You are viewing a plain text version of this content. The canonical link for it is here.
Posted to java-user@lucene.apache.org by Hang Mang <gu...@googlemail.com> on 2013/06/27 17:45:55 UTC
Language detection
Hello,
is there some kind of a filter or component that I could use to filter
non-english text? I have a preprocessing step that I only want to index
English documents.
Best,
Gucko
Re: Language detection
Posted by Jack Krupansky <ja...@basetechnology.com>.
Oops... sorry, I just realized this was on the Lucene-user list. My response
was for Solr-ONLY!
-- Jack Krupansky
-----Original Message-----
From: Jack Krupansky
Sent: Thursday, June 27, 2013 1:11 PM
To: java-user@lucene.apache.org
Subject: Re: Language detection
You can use the LangDetectLanguageIdentifierUpdateProcessorFactory update
processor to redirect languages to alternate fields, and then set the
non-English fields to be "ignored". But, the document would still be
indexed, just without the redirected text fields.
(Examples of using that update processor are in my book - but not the
"ignored" step.)
There is also a Tika-specific processor as well:
TikaLanguageIdentifierUpdateProcessorFactory
If you really want to completely suppress the indexing of documents
containing non-English text, you'll have to make an explicit check before
sendting the document to Solr.

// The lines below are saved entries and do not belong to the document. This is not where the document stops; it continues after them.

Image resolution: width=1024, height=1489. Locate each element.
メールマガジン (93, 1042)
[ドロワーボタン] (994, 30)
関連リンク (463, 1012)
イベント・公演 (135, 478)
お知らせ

Tika also has language detection, so you
could call Tika from an external process before sending the document to
Solr.
-- Jack Krupansky
-----Original Message-----
From: Hang Mang
Sent: Thursday, June 27, 2013 11:45 AM
To: java-user@lucene.apache.org
Subject: Language detection
Hello,
is there some kind of a filter or component that I could use to filter
non-english text? I have a preprocessing step that I only want to index
English documents.
Best,
Gucko
---------------------------------------------------------------------
To unsubscribe, e-mail: java-user-unsubscribe@lucene.apache.org
For additional commands, e-mail: java-user-help@lucene.apache.org
---------------------------------------------------------------------
To unsubscribe, e-mail: java-user-unsubscribe@lucene.apache.org
For additional commands, e-mail: java-user-help@lucene.apache.org
Re: Language detection
Posted by Jack Krupansky <ja...@basetechnology.com>.
You can use the LangDetectLanguageIdentifierUpdateProcessorFactory update
processor to redirect languages to alternate fields, and then set the
non-English fields to be "ignored". But, the document would still be
indexed, just without the redirected text fields.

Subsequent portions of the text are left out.